It is well settled that gratuity is earned by an employee for long and meritorious service rendered by him. Gratuity is not paid to the employee gratuitously or merely as a matter of boon. It is paid to him for the service rendered by him to the employer (vide Garment Cleaning Works v. Its Workmen, (1962) 1 SCR 711). In Calcutta Insurance Co. Ltd. v. Their Workmen, (1967) 2 SCR 596, after considering earlier decisions, this Court observed that “long and meritorious service” must mean long and unbroken period of service meritorious to the end. As the period of service must be unbroken, so must the continuity of meritorious service be a condition for entitling the workman to gratuity. If a workman commits such misconduct as causes financial loss to his employer, the employer would under the general law have a right of action against the employee for the loss caused and making a provision for withholding payment of gratuity where such loss caused to the employer does not seem to aid to the harmonious employment of labourers or workmen. The Court proceeded to state that the misconduct may be such as to undermine the discipline in the workers – a case in which it would be extremely difficult to assess the financial loss to the employer. (Para 14)

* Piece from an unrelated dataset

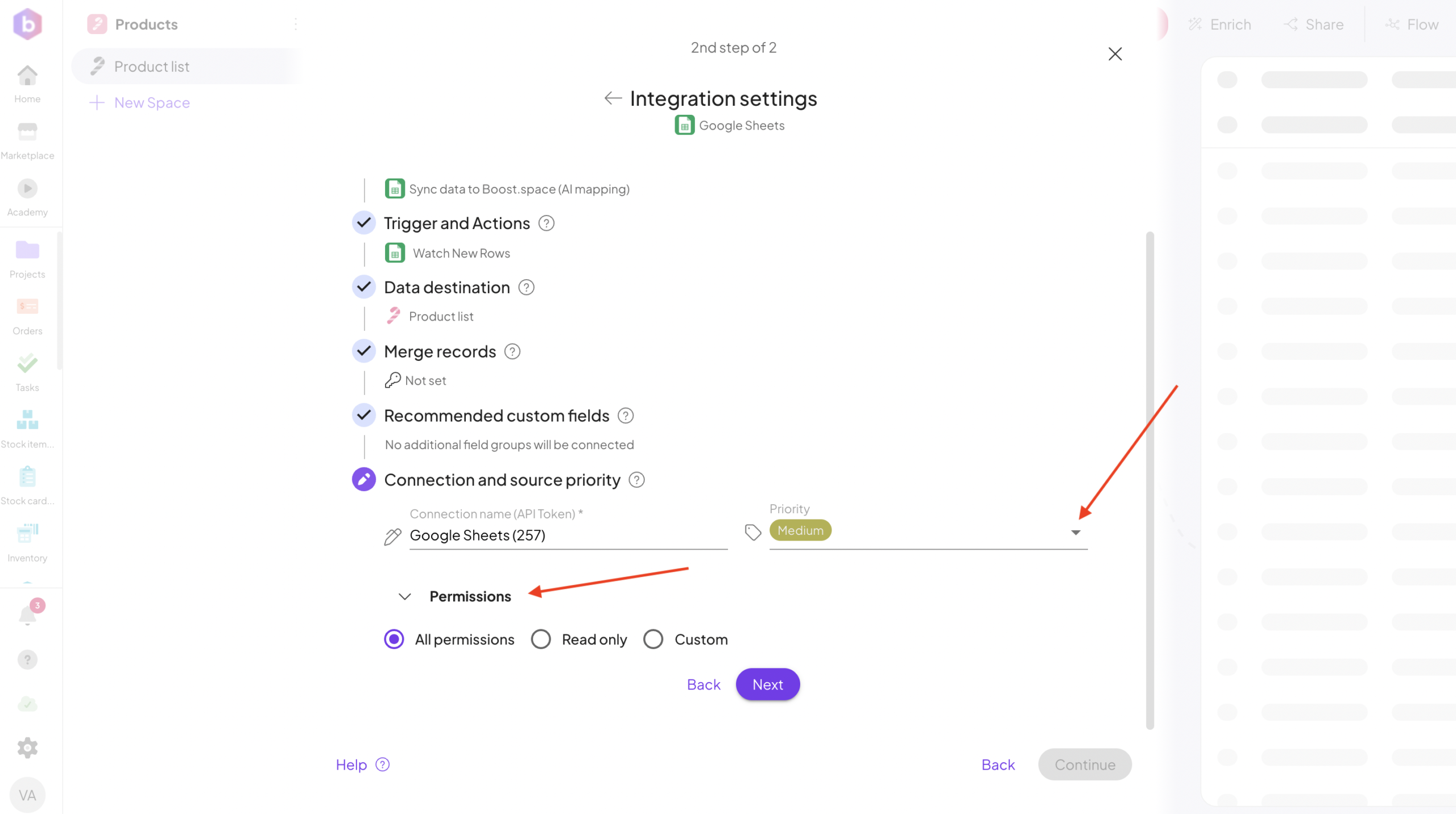
Task: Choose the Custom permissions radio option
Action: (x=653, y=639)

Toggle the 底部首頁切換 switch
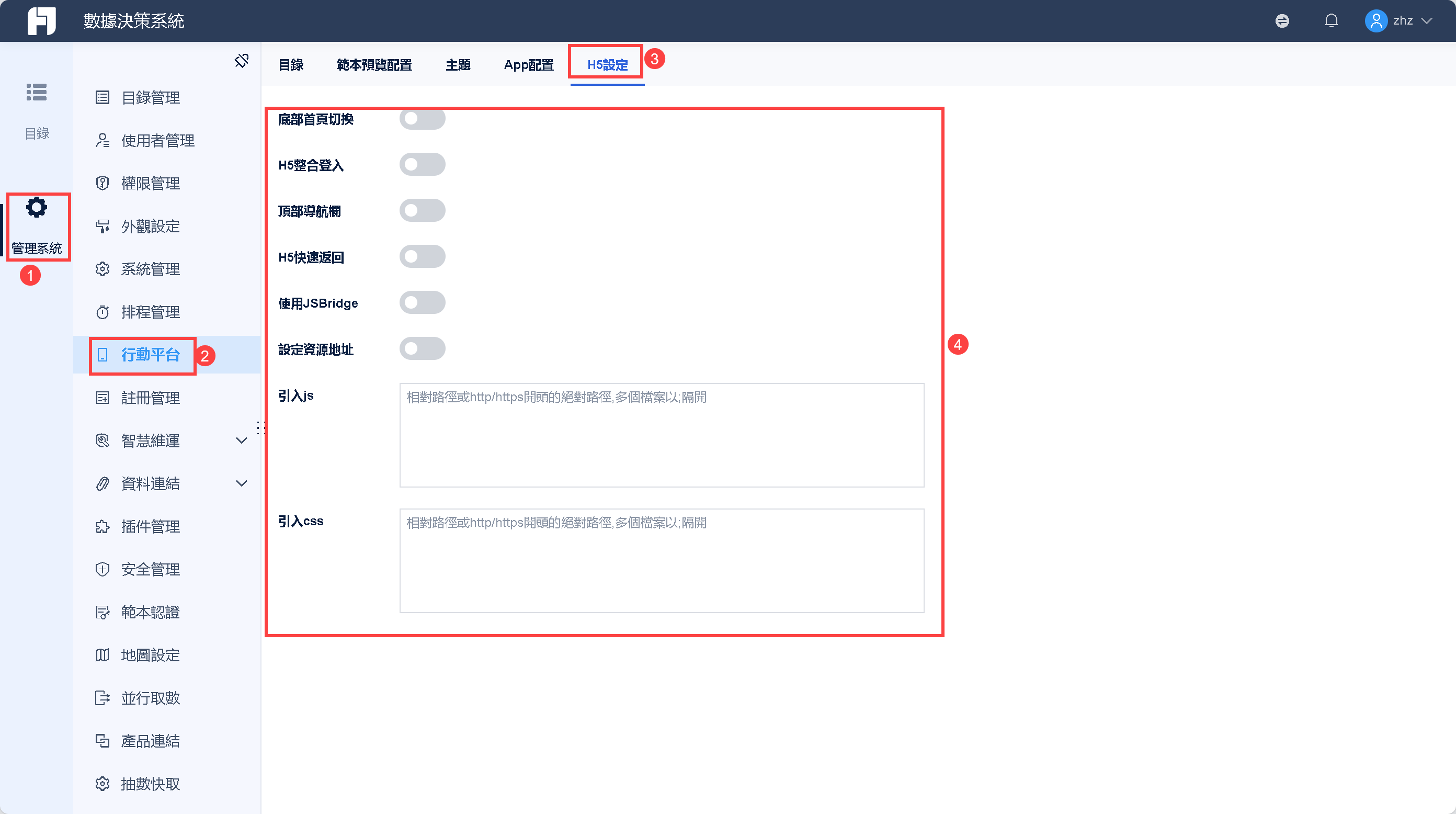click(x=422, y=119)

It is well-settled that the jurisdiction of the High Court under Article 226 of the Constitution is equitable and discretionary. The power under that Article can be exercised by the High Court “to reach injustice wherever it is found”. Before more than fifty years, in G. Veerappa Pillai, Proprietor, Sathi Vilas Bus Service, Porayar, Tanjore District, Madras v. Raman & Raman Ltd., Kumbakonam, Tanjore District & others, 1952 SCR 583, the Constitution Bench of this Court speaking through Chandrasekhara Aiyer, J., observed that the writs referred to in Article 226 of the Constitution are obviously intended to enable the High Court to issue them “in grave cases where the subordinate tribunals or bodies or officers act wholly without jurisdiction, or in excess of it, or in violation of the principles of natural justice, or refuse to exercise a jurisdiction vested in them, or there is an error apparent on the face of the record, and such act, omission, error, or excess has resulted in manifest injustice.” (Para 20)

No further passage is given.